Although Robinson showed flashes of what he could be with the Bears in 2018, he was returning from missing the 2017 season with a torn ACL and trying to team up with Mitch Trubisky, a rookie in Matt Nagy’s new Bears offense.
But if you look at his second year in the league in 2016, when he totaled 80 catches, 1,400 yards, 17.5 yards a catch and 14 touchdowns with Blake Bortles throwing to him, and last season, when he notched 98 catches, 1,147 yards, 11.7 average and seven TDs with a struggling Trubisky, there is no debate about his team No. 1 wideout status.
But how does he stack up against the best?
For starters, only Tyreek Hill (25) is a year younger than Robinson, with Golloday (26) only three months younger and Evans born three days before Robinson in August.
Only Thomas and Hopkins are as good or better route-runners, and only Jones, Hopkins and Evans are as good or better contested ball-catchers.
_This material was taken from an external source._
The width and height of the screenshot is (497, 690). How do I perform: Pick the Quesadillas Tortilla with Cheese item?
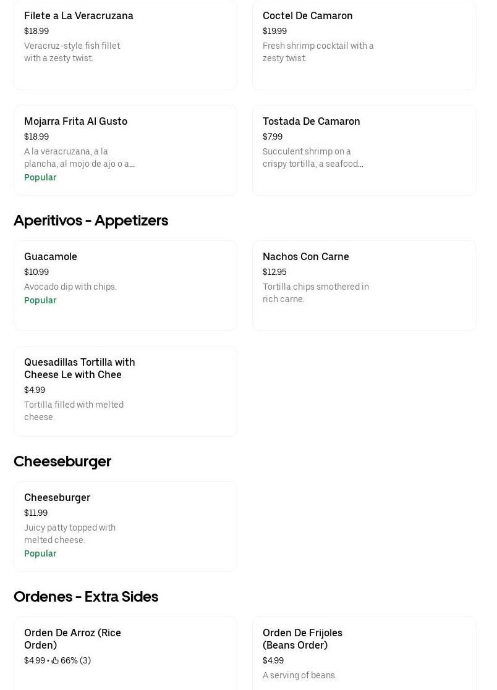pyautogui.click(x=125, y=391)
As for character, leadership and value in the locker room and the huddle, there are no red flags on any of these guys except OBJ and Hill – and of course none of Hill’s peers can match his speed or quickness, while OBJ is unique for his big-play ability – but so far only Jones and Thomas have risen to Robinson’s level in this category.
What also is unique about Robinson is that his breakout 2016 season was the only one in which he’s had a Robin to balance out his Batman, and only Thomas and Adams also have been asked to clear that hurdle.
Bears wide receivers coach Mike Furrey believes Robinson is one of the top pros he’s ever been around as a coach or teammate.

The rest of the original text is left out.